### DIRECTIONS FOR THIS TASK
Write out the records that follow exactly. Do not include pictures.

--- TASK DATA ---

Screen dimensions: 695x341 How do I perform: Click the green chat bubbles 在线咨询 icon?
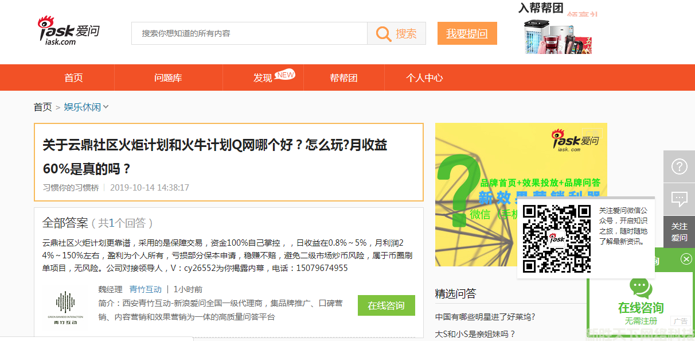(641, 287)
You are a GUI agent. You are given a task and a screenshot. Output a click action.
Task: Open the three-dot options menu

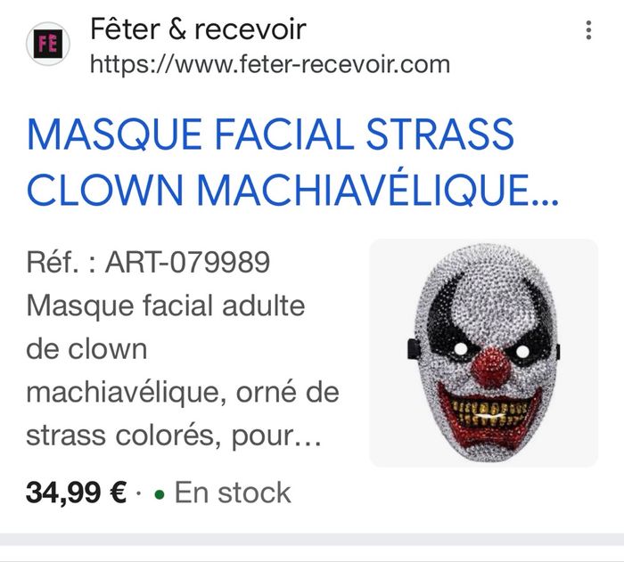tap(588, 30)
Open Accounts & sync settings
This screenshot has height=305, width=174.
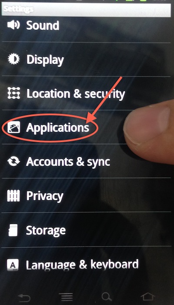[x=86, y=161]
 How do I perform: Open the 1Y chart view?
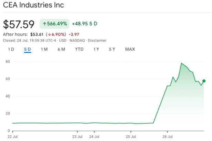point(96,49)
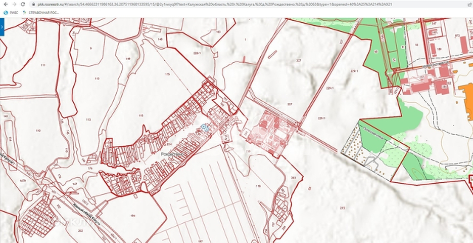Click the left blue map marker
The width and height of the screenshot is (473, 243).
[x=204, y=127]
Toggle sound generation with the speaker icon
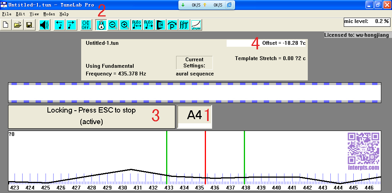 click(44, 25)
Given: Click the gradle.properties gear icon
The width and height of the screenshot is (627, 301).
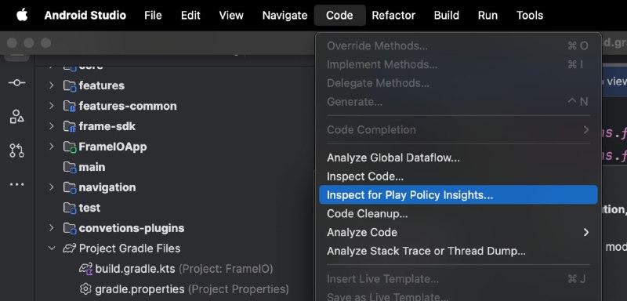Looking at the screenshot, I should click(x=85, y=288).
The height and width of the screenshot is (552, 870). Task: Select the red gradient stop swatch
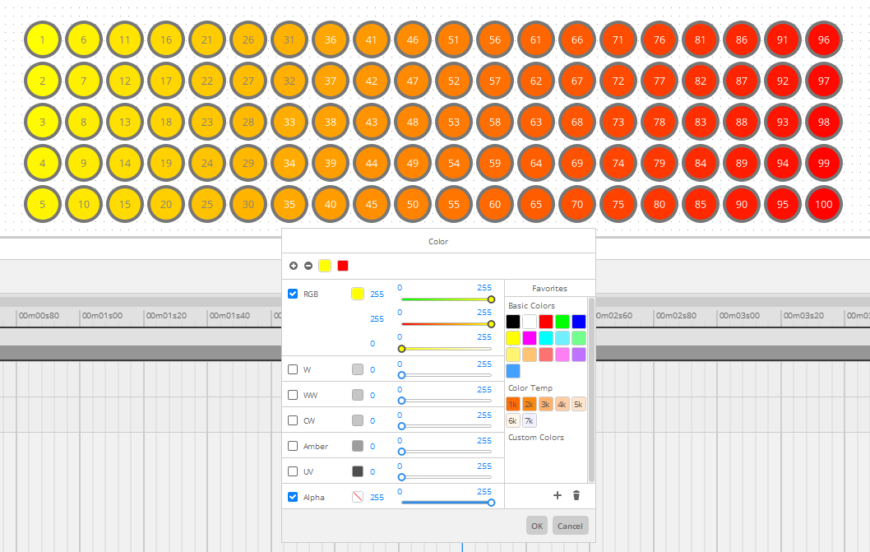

---

### ANSWER SPACE
Screen dimensions: 695x341 How do I perform: Click the green chat bubbles 在线咨询 icon?
(641, 287)
You are a GUI agent. You are given a task and a screenshot. Output a click action.
Task: Open the three-dot options menu

tap(588, 30)
Open Accounts & sync settings
This screenshot has height=305, width=174.
[x=86, y=161]
 How do I perform: Open the 1Y chart view?
point(96,49)
Click the left blue map marker
The width and height of the screenshot is (473, 243).
[x=204, y=127]
Toggle sound generation with the speaker icon
 click(44, 25)
Given: Click the gradle.properties gear icon
The width and height of the screenshot is (627, 301).
Looking at the screenshot, I should click(x=85, y=288).
The height and width of the screenshot is (552, 870). Task: Select the red gradient stop swatch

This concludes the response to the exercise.